The changes include the following:
- Shortening of the maximum time a firm has to respond to a complaint from a customer from 45 to 30 days, and clarification of obligations where complaints lodged by a representative or debt vulture.
- An expanded ban on unsolicited selling of financial products, including insurance and superannuation.
- The commencement of ‘design and distribution obligations’ requiring issuers and distributors of financial products to develop and maintain effective product governance arrangements across the product life cycle. The goal is to ensure consumers receive products consistent with their likely objectives, financial situation and needs, including making ‘target market determinations’.
- A four-day ‘deferred sales model’ for add on insurance.
“October is turning out to be a great month for consumers with these long-awaited reforms finally coming into effect,” said Gerard Brody, CEO of Consumer Action.
“Consumer advocates have been campaigning for years to get these changes made to protect the community from junk insurance sales, high pressure cold calling and poor product design.
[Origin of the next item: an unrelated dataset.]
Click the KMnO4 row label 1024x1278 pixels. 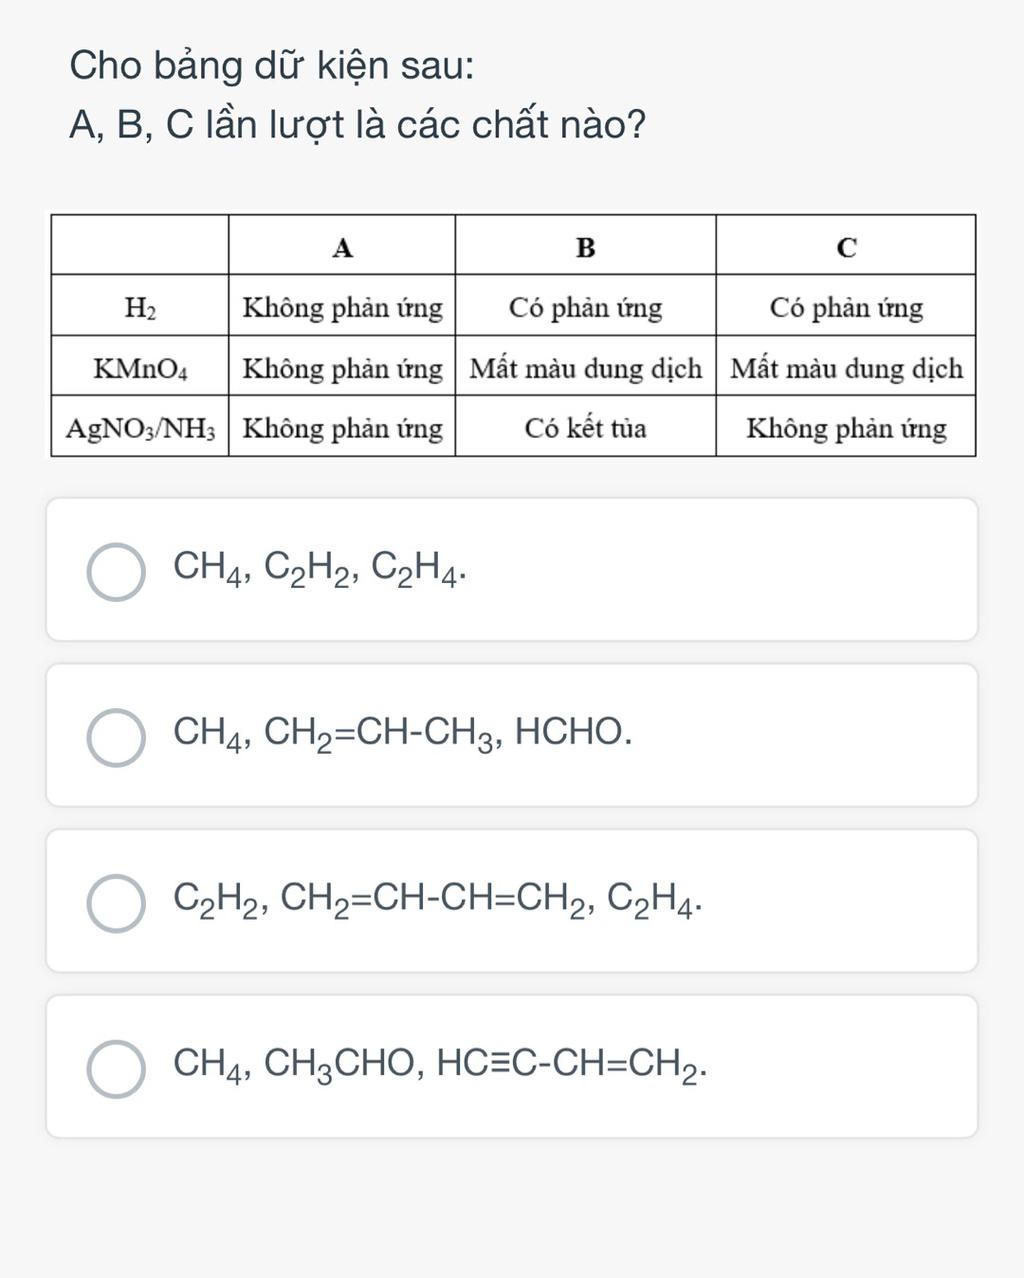pyautogui.click(x=140, y=368)
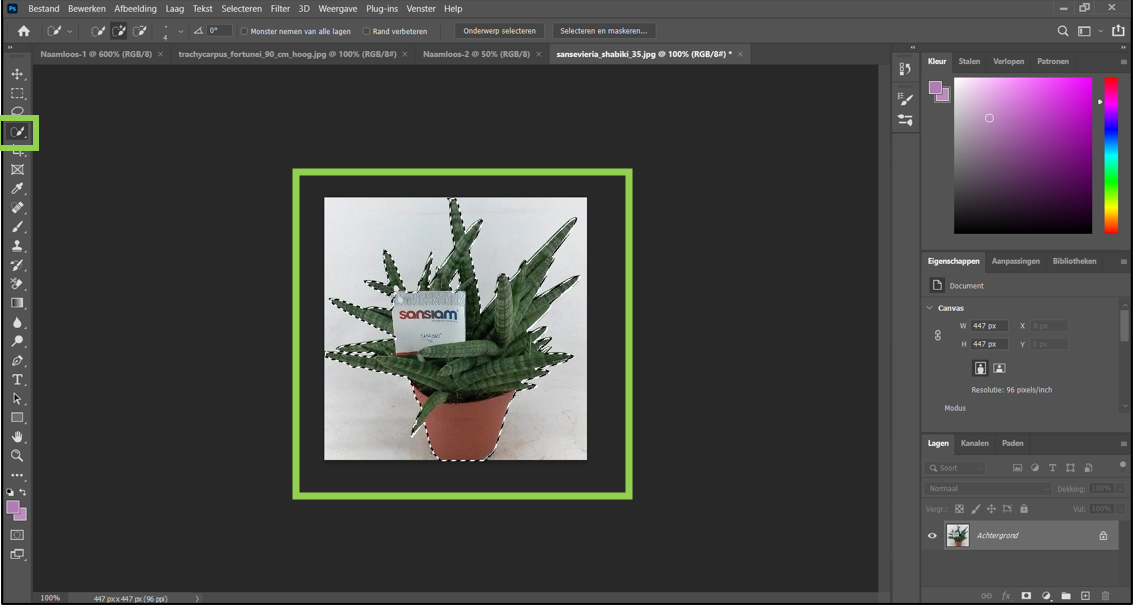Image resolution: width=1133 pixels, height=605 pixels.
Task: Click the Home icon in options bar
Action: pos(24,31)
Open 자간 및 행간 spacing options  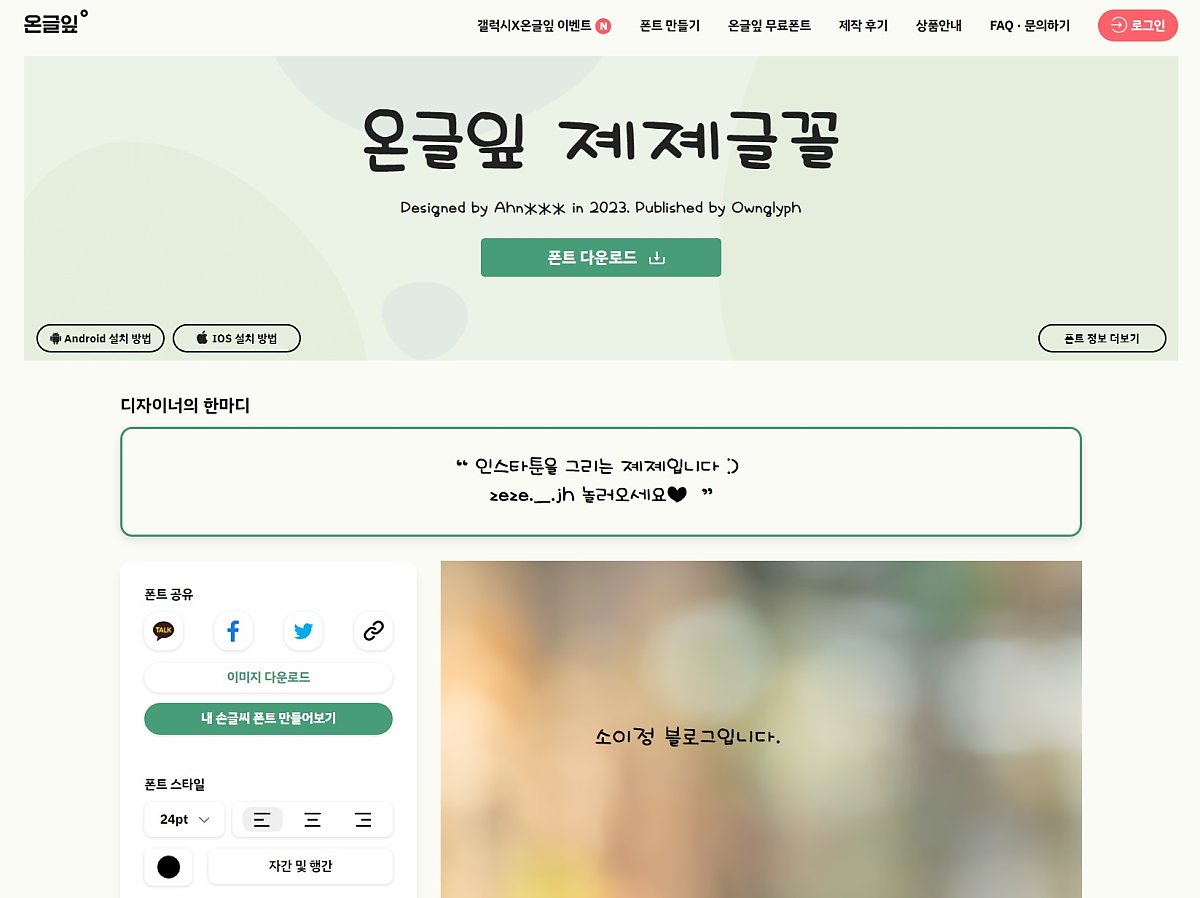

We are very pleased to see these reforms coming into effect, as they will benefit consumers and help to improve conduct in the financial services sector.”
Consumer Action represented a number of people who gave evidence to the Banking Royal Commission about their harmful experiences with the financial services sector.
“It was the evidence of harm presented at the Banking Royal Commission that was the crucial turning point in getting these reforms through. I would like to thank our clients for their courage and willingness to share their stories to help others,” Mr Brody said.